Aggressive traders may consider Direxion Energy Bear 3x (ERY) or ProShares UltraShort Oil & Gas (DUG) to take advantage of the sectors historically weak period however, both of these funds are leveraged and volatility is magnified. An outright short position in SPDR Energy (XLE) is the path we will take in the Almanac Investor ETF Portfolio. XLE has been trending lower since an early July top. It’s stochastic, relative strength and MACD indicators are all negative, confirming the trend lower.

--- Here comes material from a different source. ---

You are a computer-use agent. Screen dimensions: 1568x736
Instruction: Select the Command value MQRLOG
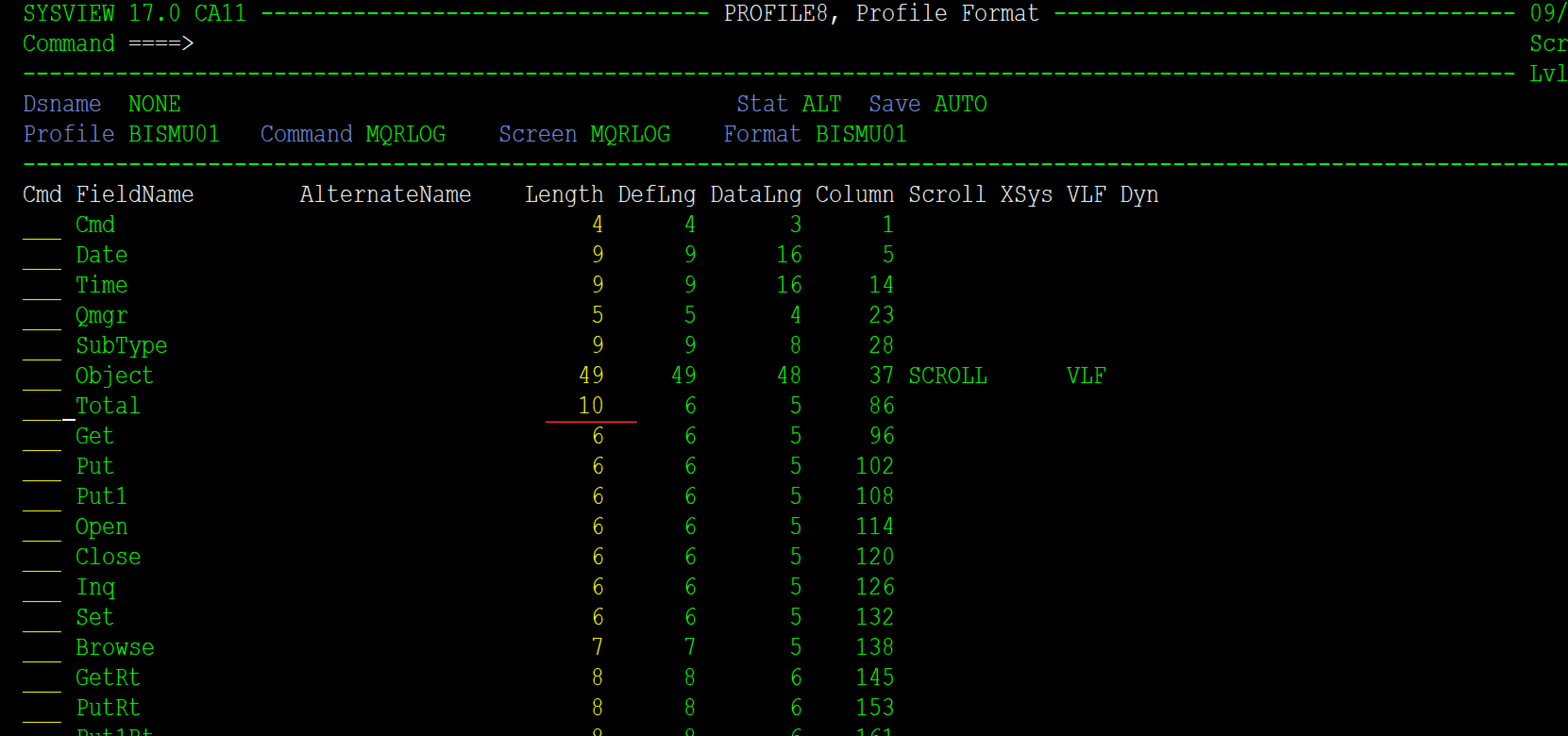(x=405, y=134)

XLE could be shorted near resistance around $67.63 or on a breakdown through support around $64.97. A stop loss around $70.05 is suggested and profits can be taken if XLE falls below $57.46.
[SPDR Energy (XLE) Daily Bar Chart]
ETF Portfolio Updates
Per last update, United States Oil Fund (USO) was closed out of the Portfolio using its average price on July 6 for a 32.0% gain. Crude oil and USO have both fallen substantially since then. The short positions in SPDR Financials (XLF) and First Trust ISE-Revere Natural Gas (FSG) were also covered on the sixth for modest gains of 3.4% and 4.7% respectively.
Other recent trades include the covering of SPDR Materials (XLB) short position on July 15 when it closed above its stop loss along with the sale of iPath Bloomberg Livestock Sub-TR ETN (COW) and PowerShares DB Agriculture (DBA). COW and DBA both closed below their stop losses last month. All three positions were closed out with around a 5% loss for each.
A stellar July for the market afforded no opportunity to purchase iShares NASDAQ Biotech (IBB) or iShares DJ US Tech (IYW). IBB and IYW can still be considered on dips below their new buy limits. Due to the higher buy limits, stop losses and Auto-Sell prices have also be adjusted. See table below for updated IBB and IYW limits.
Our July S&P 500 short trade was executed somewhat early on July 8, but ProShares UltraShort S&P 500 (SDS) never closed below its stop of $16.52. With further market weakness possible, continue to Hold SDS.
Despite solid market gains for the full-month of July, defensive positions in AGG, HDGE and TLT have held up. As of yesterday’s close, TLT was the best up 5.3%. AGG, HDGE and TLT are on hold.
Almanac Investor ETF Portfolio - August 1, 2016 Closes
Disclosure Note: At press time, officers of the Hirsch Organization, or accounts they control held positions in AGG, HDGE, SDS and TLT.